Reinforcement learning problems are often described through rewards that indicate if an agent has completed some task. This specification can yield desirable behavior, however many problems are difficult to specify in this manner, as one often needs to know the proper configuration for the agent. When humans are learning to solve tasks, we often learn from visual instructions composed of images or videos. Such representations motivate our development of Perceptual Reward Functions, which provide a mechanism for creating visual task descriptions. We show that this approach allows an agent to learn from rewards that are based on raw pixels rather than internal parameters.

This work was accepted into a 2016 IJCAI workshop, Deep Reinforcement Learning: Frontiers and Challenges.

Expressing Tasks Robustly via Multiple Discount Factors [paper]
Ashley D. Edwards, Michael L. Littman, Charles L. Isbell

Reward engineering is the problem of expressing a target task for an agent in the form of rewards for a Markov decision process.
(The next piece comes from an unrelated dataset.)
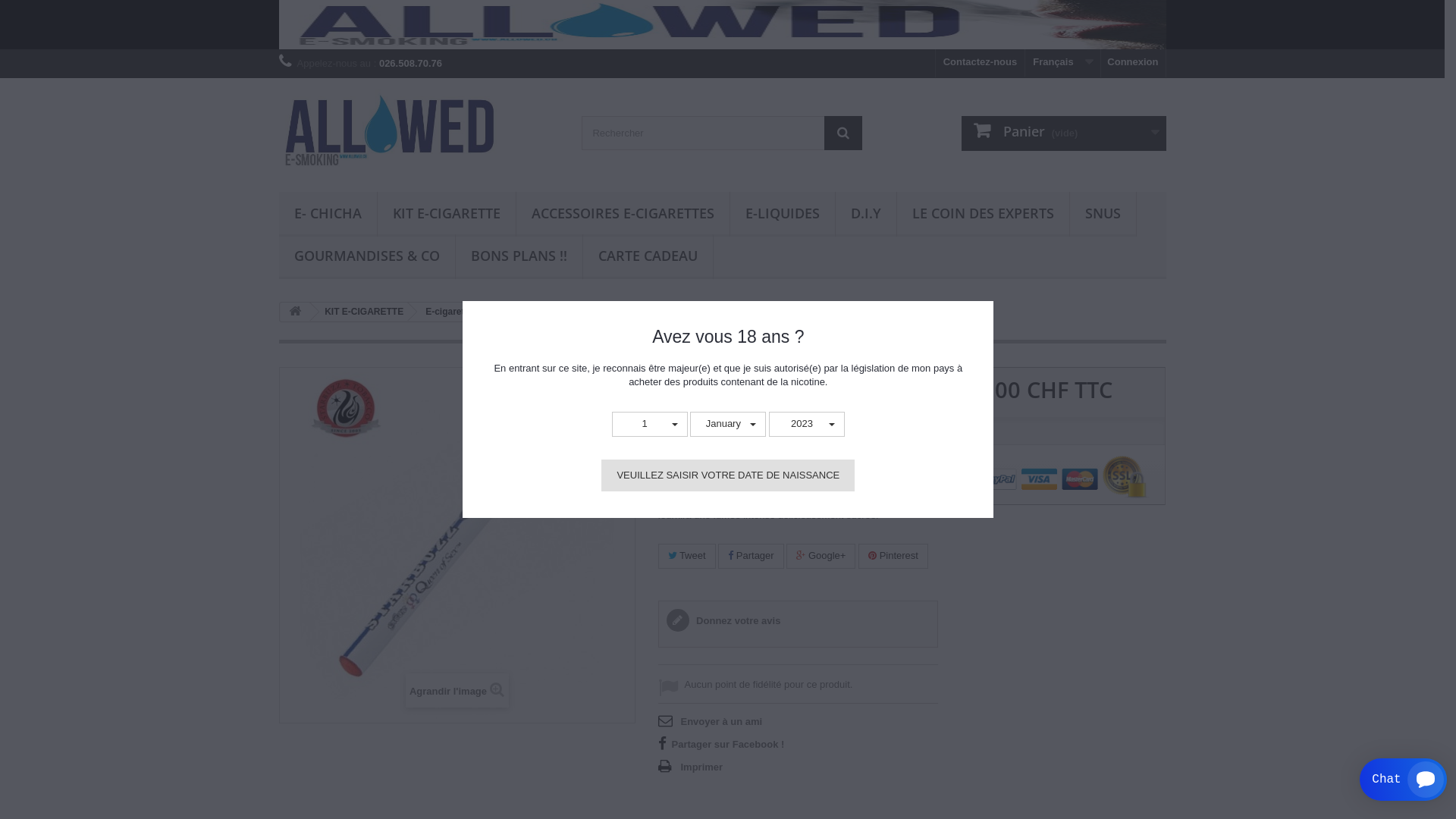 Image resolution: width=1456 pixels, height=819 pixels. Describe the element at coordinates (806, 424) in the screenshot. I see `'2023` at that location.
To be useful for learning, it is important that these encodings be robust to structural changes in the underlying domain; that is, the specification remain unchanged for any domain in some target class. We identify problems that are difficult to express robustly via the standard model of discounted rewards. In response, we examine the idea of decomposing a reward function into separate components, each with its own discount factor. We describe a method for finding robust parameters through the concept of task engineering, which additionally modifies the discount factors. We present a method for optimizing behavior in this setting and show that it could provide a more robust language than standard approaches.

This work was accepted into RLDM 2015.